→ **PAGE EXTRACT**:
────────────────────

How to Streamline Lease Accounting Policies & Controls
Last Updated on September 20, 2024 by Morgan Beard
The Financial Accounting Standards Boards outlines lease accounting policies and controls that are built to ease the transition to new lease accounting standard, ASC 842. Most public and private companies have already transitioned, but, post-audit presents the perfect time to add policies and controls to your lease accounting process. After all, your finance team is undergoing major changes in tracking and managing leased assets. So, it’s a good time to implement new and effective policies and procedures. It’s also crucial for your company’s financial health.
That’s because the new standards introduce changes that fundamentally impact your balance sheet. Your team is now required to record all leases as assets and liabilities on the balance sheet, meaning you must have a centralized and accurate accounting process. Failure to get it right could have a significant effect on your company’s bottom line.
At the same time, the guidance from ASC 842 and IFRS 16 offers several options for your lease accounting process. In fact, on February 15, 2023, FASB met and released their Tentative Board Decisions Common Control Arrangements to assist in your election of particular policies and controls. Many of these options can also have long-lasting effects. Only well-defined policies and controls ensure things are done by the book without negatively affecting your financial statements. Auditors love seeing well-documented procedures because these processes illustrate why you chose certain guidance and help the auditor understand those choices.
So, how do you choose the right controls for your new lease accounting process?
Building Your Lease Accounting Process Team
When you begin updating your policies and controls, you might be a bit surprised by the scope of the undertaking — it’s a rather large project involving multiple departments in your company. Like any project of this size, it requires planning, allocation of resources, pre-planned timelines, and project milestones.

────────────────────

→ **DATA SECTION**:
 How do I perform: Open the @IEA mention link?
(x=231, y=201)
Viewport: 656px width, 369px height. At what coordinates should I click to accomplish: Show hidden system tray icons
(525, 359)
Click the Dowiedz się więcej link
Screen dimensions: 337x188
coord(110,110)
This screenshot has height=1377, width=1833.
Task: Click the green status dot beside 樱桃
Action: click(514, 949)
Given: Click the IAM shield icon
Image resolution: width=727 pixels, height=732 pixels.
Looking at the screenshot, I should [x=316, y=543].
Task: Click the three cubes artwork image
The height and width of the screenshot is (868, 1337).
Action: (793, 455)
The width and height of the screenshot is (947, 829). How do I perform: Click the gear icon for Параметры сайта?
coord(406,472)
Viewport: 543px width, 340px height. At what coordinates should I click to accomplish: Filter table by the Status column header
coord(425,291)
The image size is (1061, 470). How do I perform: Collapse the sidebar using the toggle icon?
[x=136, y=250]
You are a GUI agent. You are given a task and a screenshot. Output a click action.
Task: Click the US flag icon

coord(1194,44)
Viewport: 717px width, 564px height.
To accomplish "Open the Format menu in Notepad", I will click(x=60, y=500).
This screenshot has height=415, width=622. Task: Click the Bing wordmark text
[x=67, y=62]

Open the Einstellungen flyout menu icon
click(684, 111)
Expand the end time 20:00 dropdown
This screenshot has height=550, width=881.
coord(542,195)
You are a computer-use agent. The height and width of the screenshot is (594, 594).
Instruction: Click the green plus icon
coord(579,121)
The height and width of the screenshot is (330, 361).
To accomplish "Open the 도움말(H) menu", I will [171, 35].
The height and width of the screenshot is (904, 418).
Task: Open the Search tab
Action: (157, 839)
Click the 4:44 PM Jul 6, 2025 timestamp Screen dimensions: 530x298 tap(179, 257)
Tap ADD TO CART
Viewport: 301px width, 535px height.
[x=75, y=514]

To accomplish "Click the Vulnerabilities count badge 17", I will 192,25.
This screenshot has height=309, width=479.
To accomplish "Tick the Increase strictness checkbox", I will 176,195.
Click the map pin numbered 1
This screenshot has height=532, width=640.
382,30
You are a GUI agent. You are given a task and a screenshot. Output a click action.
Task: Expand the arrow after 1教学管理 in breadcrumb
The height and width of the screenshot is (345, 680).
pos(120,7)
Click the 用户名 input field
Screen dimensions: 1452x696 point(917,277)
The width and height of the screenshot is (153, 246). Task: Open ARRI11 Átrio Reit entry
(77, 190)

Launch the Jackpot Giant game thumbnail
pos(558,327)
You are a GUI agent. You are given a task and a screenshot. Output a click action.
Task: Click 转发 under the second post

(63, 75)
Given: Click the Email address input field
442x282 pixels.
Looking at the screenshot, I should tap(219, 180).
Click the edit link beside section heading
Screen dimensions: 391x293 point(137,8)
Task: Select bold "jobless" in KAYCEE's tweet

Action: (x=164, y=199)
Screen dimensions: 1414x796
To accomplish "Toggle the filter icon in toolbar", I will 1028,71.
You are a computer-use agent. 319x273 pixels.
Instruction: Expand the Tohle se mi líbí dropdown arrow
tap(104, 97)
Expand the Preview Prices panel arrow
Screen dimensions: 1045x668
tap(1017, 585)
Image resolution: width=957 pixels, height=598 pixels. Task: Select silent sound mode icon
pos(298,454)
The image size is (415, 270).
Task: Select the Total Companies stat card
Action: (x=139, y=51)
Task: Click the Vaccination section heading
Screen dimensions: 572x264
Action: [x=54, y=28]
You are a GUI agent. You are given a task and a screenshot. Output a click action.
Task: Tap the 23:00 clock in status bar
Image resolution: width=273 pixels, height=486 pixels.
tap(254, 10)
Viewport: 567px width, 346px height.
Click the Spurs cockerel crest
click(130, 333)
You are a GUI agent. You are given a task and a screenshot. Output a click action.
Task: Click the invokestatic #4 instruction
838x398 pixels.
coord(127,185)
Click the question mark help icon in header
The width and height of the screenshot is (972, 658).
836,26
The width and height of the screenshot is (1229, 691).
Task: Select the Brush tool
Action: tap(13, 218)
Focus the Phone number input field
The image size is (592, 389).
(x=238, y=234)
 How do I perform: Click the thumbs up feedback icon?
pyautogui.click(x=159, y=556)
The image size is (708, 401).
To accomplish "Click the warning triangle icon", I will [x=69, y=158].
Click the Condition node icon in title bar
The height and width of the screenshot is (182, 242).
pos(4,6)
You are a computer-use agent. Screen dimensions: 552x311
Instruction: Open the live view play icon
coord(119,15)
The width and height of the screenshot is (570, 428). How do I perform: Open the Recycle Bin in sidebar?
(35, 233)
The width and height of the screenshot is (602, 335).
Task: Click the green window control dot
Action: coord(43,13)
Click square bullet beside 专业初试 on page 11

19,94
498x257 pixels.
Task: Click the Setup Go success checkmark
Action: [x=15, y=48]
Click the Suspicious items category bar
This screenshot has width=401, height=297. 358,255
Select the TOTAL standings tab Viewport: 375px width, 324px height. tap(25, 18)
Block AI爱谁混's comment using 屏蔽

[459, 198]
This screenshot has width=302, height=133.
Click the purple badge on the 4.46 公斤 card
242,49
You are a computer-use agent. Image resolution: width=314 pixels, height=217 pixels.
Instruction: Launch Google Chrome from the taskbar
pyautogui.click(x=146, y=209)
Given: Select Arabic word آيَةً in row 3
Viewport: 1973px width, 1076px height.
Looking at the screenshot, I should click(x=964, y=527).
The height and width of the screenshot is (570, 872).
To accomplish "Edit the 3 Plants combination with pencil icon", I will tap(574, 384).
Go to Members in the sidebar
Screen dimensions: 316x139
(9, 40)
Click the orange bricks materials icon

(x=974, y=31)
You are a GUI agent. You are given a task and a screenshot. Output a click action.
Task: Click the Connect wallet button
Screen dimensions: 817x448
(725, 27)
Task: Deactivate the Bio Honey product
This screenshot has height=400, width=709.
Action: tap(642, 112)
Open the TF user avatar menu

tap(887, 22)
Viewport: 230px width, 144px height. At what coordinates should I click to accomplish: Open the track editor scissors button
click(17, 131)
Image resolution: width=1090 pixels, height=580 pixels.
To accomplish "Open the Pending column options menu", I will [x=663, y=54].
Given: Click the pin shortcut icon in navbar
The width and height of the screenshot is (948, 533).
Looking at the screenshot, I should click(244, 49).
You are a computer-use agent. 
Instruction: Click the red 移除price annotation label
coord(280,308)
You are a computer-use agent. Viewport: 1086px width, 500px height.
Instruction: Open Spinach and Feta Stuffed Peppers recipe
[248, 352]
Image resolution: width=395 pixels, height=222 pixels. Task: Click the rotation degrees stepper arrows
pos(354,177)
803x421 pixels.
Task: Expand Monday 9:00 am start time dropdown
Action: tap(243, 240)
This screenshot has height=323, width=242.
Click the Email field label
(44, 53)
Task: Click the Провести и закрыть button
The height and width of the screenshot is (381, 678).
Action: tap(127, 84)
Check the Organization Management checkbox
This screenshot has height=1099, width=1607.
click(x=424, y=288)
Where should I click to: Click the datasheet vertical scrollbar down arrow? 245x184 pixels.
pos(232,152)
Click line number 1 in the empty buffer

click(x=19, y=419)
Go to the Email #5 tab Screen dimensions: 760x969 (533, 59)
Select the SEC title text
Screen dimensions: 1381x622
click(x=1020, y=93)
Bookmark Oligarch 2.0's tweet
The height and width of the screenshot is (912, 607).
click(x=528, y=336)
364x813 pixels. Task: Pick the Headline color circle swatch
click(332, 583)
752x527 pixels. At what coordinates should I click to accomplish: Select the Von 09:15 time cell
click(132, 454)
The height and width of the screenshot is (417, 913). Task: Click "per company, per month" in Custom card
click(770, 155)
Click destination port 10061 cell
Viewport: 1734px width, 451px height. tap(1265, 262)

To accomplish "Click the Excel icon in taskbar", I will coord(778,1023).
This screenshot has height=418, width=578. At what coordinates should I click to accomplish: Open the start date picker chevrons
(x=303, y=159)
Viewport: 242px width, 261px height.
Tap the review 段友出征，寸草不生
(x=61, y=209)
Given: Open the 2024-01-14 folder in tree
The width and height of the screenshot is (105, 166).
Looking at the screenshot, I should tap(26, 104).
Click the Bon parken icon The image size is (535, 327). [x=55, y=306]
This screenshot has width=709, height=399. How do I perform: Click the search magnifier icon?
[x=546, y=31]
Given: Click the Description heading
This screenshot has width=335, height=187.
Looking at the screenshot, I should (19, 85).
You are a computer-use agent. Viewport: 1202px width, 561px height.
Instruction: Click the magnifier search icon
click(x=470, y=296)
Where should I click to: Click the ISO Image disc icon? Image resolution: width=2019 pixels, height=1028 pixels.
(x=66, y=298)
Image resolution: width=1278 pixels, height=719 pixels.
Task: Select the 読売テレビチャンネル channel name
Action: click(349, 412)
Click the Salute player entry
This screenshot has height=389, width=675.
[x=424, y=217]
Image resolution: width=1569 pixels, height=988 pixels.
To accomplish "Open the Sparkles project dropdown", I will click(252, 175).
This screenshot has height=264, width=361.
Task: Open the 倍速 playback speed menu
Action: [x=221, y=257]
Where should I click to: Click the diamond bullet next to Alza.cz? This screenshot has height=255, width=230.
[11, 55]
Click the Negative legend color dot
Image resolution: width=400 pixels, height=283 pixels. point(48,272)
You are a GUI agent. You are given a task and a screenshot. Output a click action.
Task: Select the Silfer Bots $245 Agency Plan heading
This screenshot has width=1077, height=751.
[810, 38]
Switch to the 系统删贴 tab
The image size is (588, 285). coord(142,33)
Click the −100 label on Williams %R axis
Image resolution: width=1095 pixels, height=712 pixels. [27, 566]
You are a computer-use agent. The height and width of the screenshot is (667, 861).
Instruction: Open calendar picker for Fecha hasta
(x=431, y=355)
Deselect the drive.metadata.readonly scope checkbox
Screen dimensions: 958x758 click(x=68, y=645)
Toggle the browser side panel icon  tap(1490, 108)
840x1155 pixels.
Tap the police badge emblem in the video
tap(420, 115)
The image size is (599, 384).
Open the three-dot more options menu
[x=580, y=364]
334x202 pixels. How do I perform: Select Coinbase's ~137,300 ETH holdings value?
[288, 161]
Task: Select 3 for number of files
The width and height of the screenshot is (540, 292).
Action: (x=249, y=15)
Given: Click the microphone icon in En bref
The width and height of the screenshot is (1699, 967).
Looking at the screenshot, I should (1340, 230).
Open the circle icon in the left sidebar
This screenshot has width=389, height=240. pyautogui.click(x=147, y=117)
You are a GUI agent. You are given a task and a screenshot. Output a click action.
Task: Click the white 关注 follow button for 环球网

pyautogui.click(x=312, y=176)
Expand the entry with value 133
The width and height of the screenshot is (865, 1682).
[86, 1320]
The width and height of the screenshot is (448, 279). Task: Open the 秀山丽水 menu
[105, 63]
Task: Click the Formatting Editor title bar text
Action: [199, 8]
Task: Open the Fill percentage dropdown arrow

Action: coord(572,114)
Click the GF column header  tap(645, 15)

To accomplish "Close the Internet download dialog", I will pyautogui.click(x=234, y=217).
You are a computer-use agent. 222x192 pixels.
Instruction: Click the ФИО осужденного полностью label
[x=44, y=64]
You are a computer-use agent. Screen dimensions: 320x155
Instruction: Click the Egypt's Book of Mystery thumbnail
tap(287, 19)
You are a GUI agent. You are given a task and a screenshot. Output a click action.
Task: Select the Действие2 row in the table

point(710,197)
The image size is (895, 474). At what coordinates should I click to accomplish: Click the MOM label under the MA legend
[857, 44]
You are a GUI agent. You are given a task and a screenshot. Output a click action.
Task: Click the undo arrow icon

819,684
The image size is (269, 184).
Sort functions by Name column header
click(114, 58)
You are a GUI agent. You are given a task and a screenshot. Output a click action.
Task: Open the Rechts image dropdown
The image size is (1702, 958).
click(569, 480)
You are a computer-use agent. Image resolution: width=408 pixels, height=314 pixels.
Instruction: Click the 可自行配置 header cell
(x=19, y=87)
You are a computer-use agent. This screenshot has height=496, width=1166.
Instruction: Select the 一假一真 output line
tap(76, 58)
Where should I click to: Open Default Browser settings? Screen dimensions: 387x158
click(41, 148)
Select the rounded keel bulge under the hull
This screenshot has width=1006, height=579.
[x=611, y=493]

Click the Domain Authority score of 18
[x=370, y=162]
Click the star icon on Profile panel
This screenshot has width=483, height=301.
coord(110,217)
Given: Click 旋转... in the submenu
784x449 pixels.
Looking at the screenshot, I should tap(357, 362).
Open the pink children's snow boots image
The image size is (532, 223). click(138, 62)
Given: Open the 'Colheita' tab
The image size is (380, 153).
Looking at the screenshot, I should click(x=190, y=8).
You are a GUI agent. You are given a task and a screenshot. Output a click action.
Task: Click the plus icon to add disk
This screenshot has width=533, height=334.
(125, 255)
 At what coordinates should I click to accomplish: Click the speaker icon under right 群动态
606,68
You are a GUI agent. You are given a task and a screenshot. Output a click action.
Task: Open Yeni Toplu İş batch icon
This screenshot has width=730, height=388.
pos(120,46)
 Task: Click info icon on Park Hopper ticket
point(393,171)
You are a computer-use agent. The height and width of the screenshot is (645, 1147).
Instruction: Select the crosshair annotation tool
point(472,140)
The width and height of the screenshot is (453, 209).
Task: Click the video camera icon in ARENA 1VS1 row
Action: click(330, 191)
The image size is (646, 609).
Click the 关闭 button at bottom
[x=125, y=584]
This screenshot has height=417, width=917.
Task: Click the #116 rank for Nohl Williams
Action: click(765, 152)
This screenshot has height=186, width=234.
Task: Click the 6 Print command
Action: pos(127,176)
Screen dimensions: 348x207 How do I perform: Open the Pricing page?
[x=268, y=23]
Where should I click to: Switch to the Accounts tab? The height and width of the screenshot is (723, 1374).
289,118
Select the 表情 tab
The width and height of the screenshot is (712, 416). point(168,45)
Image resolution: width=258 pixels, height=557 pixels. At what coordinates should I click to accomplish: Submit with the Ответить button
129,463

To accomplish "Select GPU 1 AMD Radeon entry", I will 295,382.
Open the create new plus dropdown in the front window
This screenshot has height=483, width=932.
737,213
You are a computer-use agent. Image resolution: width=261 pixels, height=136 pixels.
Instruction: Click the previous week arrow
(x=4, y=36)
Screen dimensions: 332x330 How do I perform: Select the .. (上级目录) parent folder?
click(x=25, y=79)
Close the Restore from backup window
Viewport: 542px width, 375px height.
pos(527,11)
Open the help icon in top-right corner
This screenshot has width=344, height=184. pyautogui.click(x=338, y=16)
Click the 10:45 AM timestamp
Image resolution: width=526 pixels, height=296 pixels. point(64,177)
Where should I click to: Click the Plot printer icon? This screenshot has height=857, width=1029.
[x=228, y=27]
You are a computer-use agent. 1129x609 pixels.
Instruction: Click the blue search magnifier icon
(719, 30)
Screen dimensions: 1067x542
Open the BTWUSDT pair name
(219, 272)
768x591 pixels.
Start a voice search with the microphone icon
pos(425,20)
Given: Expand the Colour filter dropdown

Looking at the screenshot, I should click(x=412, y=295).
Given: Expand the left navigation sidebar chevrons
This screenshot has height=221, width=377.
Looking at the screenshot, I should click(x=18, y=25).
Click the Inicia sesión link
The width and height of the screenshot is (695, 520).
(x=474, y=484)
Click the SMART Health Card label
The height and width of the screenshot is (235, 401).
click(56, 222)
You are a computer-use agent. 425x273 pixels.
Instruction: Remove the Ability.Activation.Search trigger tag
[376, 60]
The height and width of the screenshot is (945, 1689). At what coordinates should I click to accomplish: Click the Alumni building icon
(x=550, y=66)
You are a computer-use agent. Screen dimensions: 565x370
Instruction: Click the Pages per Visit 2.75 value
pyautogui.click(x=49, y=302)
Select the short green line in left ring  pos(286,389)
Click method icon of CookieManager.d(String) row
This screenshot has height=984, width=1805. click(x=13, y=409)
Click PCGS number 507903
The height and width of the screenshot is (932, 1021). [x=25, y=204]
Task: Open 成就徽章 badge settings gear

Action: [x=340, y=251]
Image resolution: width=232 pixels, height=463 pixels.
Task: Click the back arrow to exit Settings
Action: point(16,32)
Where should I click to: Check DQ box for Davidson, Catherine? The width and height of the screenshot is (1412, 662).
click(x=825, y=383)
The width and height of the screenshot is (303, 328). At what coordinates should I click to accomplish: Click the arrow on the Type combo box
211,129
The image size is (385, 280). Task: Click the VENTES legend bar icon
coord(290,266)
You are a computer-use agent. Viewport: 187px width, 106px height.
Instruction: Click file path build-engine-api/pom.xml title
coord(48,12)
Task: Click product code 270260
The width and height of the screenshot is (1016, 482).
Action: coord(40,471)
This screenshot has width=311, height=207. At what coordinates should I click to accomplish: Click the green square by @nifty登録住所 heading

────────────────────

→ **PROBLEM SET**:
1. Repeat the passage of the lease accounting article starting at "How to Streamline" and ending at "company’s financial health.", word for word.
2. Render this sentence from the lease accounting article in Spanish: "So, how do you choose the right controls for your new lease accounting process?"
3. Answer these questions using the lease accounting article:
(a) Which new lease accounting standard does the article name in its first paragraph?
(b) How must your team now record all leases on the balance sheet?
(c) On what date did FASB meet and release its Tentative Board Decisions Common Control Arrangements?

→ **TASK ANSWERS**:
1.
How to Streamline Lease Accounting Policies & Controls
Last Updated on September 20, 2024 by Morgan Beard
The Financial Accounting Standards Boards outlines lease accounting policies and controls that are built to ease the transition to new lease accounting standard, ASC 842. Most public and private companies have already transitioned, but, post-audit presents the perfect time to add policies and controls to your lease accounting process. After all, your finance team is undergoing major changes in tracking and managing leased assets. So, it’s a good time to implement new and effective policies and procedures. It’s also crucial for your company’s financial health.

2. Entonces, ¿cómo elige los controles adecuados para su nuevo proceso de contabilidad de arrendamientos?

3.
(a) ASC 842
(b) As assets and liabilities
(c) February 15, 2023